▸ **TASK TO CARRY OUT**:
Please copy out the lines below word for word, omitting the pictures.

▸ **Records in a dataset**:
↓
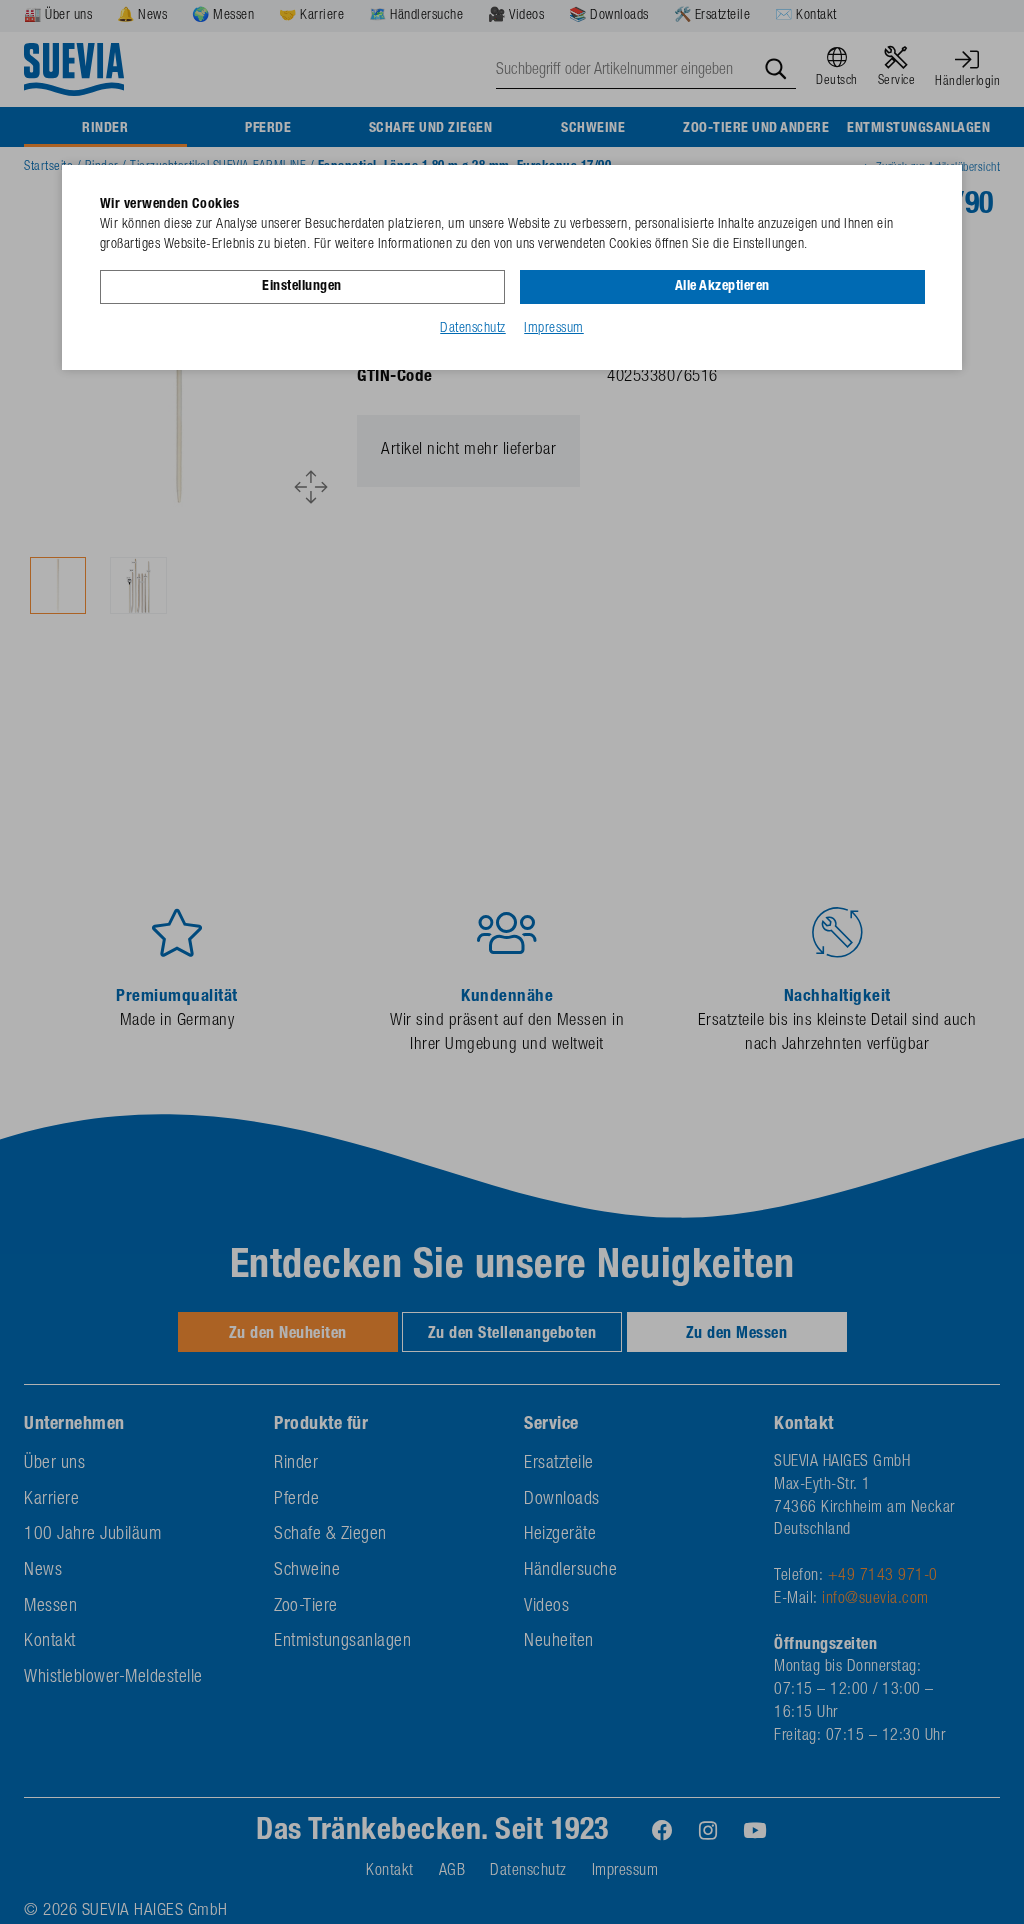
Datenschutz (473, 329)
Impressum (554, 329)
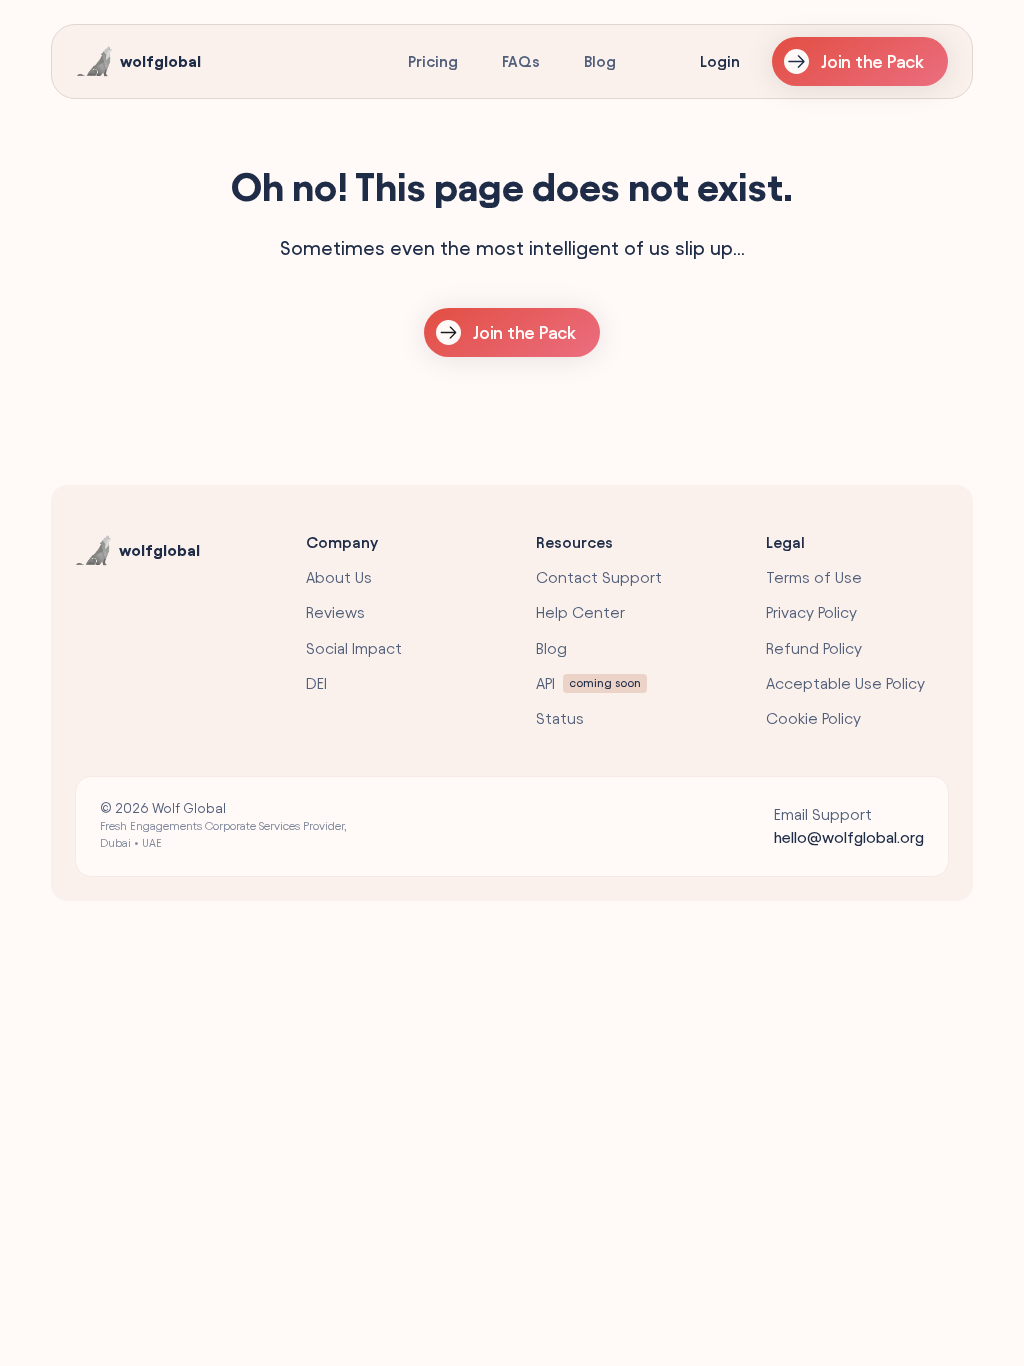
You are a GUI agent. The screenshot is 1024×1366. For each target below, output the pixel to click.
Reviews (335, 612)
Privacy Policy (811, 612)
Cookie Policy (813, 718)
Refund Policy (814, 648)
↑
▸ **RESPONSE BELOW**:
Datenschutz (473, 329)
Impressum (554, 329)
You are a GUI agent. The screenshot is 1024×1366. For each target below, output the pixel to click.
Reviews (335, 612)
Privacy Policy (811, 612)
Cookie Policy (813, 718)
Refund Policy (814, 648)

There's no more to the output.